## To do
Check each line of the entries for the string "preview". Report only how many lines have it.

BEGIN Information given

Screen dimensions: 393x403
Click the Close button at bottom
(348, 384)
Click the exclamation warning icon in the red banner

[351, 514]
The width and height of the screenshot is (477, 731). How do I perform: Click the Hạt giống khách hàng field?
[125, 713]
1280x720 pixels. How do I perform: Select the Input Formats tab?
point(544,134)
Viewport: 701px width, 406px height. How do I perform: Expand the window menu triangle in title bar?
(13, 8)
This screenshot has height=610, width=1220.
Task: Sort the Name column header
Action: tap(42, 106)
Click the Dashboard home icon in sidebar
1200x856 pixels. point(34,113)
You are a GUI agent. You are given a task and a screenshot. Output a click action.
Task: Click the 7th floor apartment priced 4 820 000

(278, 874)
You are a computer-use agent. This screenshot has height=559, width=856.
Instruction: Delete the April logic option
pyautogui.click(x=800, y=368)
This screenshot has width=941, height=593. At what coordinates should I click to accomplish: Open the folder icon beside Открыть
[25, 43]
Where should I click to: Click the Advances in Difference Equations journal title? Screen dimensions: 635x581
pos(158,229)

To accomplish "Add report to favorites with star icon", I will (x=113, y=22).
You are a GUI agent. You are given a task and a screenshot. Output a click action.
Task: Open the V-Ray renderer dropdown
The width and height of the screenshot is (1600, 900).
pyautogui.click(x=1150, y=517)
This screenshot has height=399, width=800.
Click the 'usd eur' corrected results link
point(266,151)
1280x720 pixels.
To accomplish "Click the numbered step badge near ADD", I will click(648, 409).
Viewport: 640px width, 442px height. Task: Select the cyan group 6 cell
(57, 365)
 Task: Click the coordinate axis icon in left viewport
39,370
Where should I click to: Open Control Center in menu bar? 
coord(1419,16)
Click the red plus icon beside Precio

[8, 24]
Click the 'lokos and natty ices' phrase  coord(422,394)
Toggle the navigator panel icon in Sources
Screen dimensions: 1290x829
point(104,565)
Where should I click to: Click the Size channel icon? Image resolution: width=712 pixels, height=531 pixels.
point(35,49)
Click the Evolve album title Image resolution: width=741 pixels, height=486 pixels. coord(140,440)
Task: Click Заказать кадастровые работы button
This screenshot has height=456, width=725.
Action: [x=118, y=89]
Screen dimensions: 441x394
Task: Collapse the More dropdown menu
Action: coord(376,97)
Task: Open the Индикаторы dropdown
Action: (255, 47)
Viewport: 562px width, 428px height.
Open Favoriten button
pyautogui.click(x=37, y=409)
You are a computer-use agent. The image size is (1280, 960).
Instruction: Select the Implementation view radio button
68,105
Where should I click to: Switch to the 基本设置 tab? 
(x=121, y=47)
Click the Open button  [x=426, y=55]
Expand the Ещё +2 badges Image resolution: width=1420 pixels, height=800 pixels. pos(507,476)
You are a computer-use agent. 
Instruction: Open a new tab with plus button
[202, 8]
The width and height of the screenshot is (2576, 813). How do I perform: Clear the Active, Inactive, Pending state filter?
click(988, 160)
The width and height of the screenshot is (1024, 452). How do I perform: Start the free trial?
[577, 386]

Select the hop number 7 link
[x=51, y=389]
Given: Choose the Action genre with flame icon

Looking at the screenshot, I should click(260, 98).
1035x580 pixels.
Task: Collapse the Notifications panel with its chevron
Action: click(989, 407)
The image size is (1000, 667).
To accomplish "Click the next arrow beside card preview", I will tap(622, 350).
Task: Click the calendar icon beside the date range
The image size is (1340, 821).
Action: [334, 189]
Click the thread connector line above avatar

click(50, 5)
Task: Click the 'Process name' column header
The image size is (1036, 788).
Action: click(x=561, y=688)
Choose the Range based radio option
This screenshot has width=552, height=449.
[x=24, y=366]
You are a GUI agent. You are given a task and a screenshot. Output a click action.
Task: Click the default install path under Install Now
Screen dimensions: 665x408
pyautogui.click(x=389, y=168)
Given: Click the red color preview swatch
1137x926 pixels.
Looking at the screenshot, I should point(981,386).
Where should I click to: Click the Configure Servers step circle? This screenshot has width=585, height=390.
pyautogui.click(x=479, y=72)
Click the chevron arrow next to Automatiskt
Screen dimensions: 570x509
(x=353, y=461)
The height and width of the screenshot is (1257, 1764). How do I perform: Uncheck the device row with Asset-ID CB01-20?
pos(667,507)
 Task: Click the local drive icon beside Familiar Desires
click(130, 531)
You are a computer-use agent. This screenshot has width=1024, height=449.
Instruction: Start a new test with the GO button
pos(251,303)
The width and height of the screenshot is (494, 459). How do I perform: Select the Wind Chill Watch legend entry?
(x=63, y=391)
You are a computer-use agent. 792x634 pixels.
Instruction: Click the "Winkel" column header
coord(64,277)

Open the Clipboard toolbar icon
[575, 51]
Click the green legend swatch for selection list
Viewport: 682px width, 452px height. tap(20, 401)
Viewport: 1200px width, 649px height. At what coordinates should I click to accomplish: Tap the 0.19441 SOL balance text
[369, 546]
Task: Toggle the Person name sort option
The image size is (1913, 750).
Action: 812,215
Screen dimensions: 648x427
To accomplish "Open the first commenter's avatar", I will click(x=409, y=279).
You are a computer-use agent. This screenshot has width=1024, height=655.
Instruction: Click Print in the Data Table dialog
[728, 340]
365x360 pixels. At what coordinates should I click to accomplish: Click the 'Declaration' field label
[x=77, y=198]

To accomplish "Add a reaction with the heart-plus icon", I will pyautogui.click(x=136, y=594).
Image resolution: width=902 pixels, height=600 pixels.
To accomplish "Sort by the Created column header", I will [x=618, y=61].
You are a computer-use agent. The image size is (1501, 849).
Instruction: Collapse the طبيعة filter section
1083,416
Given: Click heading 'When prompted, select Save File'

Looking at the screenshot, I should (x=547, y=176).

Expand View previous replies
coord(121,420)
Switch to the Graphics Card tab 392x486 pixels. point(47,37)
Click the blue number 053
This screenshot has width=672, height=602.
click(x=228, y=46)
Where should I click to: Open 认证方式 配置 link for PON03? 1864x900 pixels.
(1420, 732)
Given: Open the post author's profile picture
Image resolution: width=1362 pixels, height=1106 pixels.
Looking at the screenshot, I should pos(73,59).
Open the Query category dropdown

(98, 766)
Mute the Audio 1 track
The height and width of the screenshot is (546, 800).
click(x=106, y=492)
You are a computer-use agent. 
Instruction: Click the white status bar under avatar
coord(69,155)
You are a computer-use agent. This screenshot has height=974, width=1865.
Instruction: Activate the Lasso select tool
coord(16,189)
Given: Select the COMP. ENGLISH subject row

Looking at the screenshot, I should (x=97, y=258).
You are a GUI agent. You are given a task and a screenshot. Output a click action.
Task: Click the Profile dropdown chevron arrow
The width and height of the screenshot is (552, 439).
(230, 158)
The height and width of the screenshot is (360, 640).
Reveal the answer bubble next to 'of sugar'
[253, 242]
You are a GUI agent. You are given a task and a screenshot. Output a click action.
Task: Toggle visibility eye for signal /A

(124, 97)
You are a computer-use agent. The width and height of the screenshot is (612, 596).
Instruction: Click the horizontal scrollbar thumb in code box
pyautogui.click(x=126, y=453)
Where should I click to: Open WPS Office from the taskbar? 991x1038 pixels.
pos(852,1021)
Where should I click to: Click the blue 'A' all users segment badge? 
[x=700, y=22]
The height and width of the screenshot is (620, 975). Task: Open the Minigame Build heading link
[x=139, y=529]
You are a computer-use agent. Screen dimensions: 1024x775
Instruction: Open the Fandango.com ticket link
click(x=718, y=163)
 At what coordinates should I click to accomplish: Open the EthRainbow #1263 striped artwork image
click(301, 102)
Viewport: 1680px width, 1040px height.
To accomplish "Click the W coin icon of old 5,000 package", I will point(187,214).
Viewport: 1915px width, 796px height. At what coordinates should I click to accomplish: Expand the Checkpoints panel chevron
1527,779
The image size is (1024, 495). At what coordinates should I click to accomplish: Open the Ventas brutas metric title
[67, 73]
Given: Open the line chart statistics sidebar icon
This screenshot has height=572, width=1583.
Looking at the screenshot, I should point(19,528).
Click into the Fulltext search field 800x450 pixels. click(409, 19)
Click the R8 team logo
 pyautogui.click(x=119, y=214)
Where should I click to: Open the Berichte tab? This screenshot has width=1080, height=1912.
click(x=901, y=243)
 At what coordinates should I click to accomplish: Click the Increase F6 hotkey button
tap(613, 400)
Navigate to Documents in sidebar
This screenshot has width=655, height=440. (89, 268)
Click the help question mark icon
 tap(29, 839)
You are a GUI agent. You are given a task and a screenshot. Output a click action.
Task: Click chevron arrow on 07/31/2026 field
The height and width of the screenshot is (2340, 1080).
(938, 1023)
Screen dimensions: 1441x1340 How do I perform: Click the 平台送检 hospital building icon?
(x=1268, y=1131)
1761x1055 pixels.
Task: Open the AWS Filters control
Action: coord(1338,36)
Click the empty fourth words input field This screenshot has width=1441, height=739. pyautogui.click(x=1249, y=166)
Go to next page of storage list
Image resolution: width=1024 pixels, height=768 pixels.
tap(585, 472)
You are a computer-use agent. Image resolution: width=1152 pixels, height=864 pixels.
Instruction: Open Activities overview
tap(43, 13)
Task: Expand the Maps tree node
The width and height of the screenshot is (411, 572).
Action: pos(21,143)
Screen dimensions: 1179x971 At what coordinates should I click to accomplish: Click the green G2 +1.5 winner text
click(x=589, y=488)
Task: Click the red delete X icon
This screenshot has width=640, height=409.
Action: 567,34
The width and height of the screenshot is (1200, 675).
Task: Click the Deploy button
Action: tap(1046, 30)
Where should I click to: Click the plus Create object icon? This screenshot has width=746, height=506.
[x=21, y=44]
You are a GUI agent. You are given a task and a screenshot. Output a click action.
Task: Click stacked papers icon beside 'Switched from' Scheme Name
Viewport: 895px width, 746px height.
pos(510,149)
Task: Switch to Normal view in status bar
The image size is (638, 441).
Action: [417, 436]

END Information given

## Your response
2